* BEGIN Items *

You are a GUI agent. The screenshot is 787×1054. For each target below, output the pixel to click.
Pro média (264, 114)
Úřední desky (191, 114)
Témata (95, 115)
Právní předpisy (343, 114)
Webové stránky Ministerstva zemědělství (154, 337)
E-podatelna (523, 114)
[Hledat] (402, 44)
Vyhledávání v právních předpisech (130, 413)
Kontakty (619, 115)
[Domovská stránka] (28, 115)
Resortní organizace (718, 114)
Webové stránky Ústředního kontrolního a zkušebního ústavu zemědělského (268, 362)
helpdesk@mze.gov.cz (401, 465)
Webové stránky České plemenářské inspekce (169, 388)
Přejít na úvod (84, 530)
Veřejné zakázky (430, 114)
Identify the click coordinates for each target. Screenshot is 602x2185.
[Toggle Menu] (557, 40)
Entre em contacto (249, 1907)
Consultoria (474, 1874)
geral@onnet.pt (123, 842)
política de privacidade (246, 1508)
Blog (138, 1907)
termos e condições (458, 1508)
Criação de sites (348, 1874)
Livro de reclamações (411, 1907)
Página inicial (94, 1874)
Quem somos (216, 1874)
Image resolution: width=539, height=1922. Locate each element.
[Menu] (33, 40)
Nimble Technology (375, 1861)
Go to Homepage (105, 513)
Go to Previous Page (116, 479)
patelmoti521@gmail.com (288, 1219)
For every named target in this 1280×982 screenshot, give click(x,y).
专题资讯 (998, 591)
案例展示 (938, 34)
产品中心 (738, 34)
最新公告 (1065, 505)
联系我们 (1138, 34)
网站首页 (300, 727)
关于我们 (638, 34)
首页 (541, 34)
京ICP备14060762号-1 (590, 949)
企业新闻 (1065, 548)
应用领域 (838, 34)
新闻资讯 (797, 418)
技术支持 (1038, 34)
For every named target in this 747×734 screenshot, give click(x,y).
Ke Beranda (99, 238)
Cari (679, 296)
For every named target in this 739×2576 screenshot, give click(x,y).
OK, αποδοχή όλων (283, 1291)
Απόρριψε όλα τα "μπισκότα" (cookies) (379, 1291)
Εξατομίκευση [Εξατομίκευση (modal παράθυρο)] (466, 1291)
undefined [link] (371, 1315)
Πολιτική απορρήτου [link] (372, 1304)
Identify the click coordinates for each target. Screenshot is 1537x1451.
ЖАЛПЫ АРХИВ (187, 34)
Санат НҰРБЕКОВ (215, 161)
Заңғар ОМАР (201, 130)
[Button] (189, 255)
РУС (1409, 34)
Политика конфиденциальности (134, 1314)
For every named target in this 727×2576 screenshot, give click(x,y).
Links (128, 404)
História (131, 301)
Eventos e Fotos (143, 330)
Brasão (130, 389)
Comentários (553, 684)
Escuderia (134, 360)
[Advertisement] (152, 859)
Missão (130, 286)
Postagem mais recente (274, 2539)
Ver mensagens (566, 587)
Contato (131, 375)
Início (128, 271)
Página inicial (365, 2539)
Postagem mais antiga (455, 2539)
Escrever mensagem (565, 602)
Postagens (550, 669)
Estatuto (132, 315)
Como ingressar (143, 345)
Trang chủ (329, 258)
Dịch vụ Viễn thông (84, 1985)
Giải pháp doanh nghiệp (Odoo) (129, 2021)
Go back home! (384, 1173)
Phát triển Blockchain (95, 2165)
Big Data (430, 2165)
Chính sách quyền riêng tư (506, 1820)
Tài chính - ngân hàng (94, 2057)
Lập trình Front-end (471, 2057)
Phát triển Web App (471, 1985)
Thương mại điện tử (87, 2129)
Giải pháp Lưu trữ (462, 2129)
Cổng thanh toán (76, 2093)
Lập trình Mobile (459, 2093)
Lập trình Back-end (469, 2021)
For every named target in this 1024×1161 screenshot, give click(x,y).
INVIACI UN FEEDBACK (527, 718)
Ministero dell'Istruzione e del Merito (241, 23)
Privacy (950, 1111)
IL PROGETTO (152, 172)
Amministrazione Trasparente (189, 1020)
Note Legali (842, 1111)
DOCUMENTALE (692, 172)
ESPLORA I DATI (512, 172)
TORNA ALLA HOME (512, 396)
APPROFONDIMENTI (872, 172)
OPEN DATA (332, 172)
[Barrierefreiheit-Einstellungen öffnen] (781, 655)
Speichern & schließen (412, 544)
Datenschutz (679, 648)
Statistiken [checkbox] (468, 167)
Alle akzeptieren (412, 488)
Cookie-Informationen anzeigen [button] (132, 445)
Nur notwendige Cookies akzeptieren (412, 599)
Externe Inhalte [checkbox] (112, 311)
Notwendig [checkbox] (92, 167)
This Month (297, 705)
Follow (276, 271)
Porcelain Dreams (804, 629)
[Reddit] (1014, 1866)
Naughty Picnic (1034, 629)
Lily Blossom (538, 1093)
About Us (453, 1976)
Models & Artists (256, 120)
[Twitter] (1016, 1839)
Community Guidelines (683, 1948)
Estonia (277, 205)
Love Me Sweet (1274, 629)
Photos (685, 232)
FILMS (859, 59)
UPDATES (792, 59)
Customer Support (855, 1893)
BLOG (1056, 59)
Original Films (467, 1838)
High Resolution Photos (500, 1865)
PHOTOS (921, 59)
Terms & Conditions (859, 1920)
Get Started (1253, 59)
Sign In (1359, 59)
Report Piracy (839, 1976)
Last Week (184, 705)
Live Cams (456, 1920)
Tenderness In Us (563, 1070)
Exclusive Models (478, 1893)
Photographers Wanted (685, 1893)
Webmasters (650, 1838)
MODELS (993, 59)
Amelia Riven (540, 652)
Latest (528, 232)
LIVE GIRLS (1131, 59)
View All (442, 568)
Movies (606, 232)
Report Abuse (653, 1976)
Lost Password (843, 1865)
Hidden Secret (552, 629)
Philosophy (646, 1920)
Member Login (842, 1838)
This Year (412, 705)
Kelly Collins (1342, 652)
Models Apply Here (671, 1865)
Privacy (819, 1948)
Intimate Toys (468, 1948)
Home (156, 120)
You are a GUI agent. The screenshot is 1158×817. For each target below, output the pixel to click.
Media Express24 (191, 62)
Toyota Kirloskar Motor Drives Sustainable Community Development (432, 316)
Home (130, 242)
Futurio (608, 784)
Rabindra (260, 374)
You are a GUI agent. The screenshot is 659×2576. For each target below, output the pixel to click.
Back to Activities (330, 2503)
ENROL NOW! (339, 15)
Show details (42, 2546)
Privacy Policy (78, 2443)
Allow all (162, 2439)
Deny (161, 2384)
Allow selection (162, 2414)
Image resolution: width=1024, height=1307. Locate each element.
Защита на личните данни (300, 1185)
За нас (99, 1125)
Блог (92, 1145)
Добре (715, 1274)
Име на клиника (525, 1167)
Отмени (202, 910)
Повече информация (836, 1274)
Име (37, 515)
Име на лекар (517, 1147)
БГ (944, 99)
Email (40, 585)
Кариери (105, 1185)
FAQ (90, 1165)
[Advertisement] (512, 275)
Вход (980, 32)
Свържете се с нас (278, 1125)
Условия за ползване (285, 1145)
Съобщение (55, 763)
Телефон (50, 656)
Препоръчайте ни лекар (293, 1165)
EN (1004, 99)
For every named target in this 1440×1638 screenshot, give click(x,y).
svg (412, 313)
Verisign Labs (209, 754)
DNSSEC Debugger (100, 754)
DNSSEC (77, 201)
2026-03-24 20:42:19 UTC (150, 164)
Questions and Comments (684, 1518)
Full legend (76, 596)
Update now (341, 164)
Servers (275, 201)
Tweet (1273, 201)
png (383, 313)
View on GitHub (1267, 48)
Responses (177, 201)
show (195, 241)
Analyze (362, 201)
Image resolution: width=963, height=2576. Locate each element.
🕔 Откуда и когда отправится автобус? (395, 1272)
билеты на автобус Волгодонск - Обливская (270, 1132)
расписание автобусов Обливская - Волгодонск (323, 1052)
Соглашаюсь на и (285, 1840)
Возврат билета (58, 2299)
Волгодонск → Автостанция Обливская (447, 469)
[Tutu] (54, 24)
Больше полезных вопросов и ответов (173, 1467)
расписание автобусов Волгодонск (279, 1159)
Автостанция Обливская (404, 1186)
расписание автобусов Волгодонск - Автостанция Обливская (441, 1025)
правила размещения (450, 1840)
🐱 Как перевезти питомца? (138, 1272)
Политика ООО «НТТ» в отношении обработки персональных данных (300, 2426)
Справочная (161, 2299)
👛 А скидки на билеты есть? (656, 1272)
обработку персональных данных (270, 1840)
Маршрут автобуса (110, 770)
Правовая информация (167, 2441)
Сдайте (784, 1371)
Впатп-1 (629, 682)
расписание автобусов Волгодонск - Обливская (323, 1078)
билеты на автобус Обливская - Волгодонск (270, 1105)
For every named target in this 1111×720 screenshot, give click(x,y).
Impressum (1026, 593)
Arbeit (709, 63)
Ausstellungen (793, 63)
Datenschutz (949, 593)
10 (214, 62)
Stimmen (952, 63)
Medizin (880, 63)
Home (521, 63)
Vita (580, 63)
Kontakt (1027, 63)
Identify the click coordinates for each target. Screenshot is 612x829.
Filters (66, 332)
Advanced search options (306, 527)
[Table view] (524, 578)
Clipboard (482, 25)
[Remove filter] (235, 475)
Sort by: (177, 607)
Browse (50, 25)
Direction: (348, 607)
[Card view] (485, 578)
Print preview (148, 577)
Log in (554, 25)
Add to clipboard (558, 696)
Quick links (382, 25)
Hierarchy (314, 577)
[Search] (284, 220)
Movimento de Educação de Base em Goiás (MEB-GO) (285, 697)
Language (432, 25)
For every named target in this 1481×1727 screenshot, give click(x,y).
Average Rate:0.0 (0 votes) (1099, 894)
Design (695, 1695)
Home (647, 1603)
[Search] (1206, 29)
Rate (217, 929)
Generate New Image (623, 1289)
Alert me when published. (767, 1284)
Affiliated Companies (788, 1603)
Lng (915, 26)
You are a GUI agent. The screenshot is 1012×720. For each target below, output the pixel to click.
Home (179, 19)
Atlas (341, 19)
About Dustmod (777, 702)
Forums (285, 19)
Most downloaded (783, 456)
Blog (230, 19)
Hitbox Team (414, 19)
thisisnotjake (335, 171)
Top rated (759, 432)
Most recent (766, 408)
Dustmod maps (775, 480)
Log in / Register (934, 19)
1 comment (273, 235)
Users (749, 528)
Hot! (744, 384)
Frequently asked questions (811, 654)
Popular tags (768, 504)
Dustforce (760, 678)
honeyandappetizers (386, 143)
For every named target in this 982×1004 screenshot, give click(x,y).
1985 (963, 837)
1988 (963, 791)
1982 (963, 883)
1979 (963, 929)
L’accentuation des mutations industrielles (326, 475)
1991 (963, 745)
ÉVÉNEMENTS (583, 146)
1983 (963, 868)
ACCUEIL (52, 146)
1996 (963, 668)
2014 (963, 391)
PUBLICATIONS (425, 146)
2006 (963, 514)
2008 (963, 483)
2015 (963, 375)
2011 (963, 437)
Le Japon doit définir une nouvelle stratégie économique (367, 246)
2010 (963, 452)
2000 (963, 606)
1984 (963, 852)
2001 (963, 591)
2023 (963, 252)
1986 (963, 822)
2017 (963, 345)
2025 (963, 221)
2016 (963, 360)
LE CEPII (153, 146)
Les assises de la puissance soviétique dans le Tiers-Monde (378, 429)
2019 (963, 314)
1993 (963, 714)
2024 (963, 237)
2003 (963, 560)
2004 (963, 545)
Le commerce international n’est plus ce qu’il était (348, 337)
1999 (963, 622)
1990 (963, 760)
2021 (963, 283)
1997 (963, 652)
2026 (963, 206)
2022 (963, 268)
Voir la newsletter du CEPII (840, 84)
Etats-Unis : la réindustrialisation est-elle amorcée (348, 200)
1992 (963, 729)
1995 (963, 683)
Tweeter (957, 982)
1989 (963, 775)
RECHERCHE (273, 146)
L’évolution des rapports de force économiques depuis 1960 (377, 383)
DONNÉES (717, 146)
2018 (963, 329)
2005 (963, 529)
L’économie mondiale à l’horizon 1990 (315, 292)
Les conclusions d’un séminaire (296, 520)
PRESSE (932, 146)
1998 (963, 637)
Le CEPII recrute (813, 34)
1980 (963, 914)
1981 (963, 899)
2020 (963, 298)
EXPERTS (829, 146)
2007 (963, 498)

* END Items *

> **What to produce**: Could you give the material from the line with "Report Piracy (839, 1976)" to the line with "This Year (412, 705)" as a JSON list of strings, with one string per line and blank lines left out?

> **Response to this task**:
[
  "Report Piracy (839, 1976)",
  "Last Week (184, 705)",
  "Live Cams (456, 1920)",
  "Tenderness In Us (563, 1070)",
  "Exclusive Models (478, 1893)",
  "Photographers Wanted (685, 1893)",
  "Webmasters (650, 1838)",
  "MODELS (993, 59)",
  "Amelia Riven (540, 652)",
  "Latest (528, 232)",
  "LIVE GIRLS (1131, 59)",
  "View All (442, 568)",
  "Movies (606, 232)",
  "Report Abuse (653, 1976)",
  "Lost Password (843, 1865)",
  "Hidden Secret (552, 629)",
  "Philosophy (646, 1920)",
  "Member Login (842, 1838)",
  "This Year (412, 705)"
]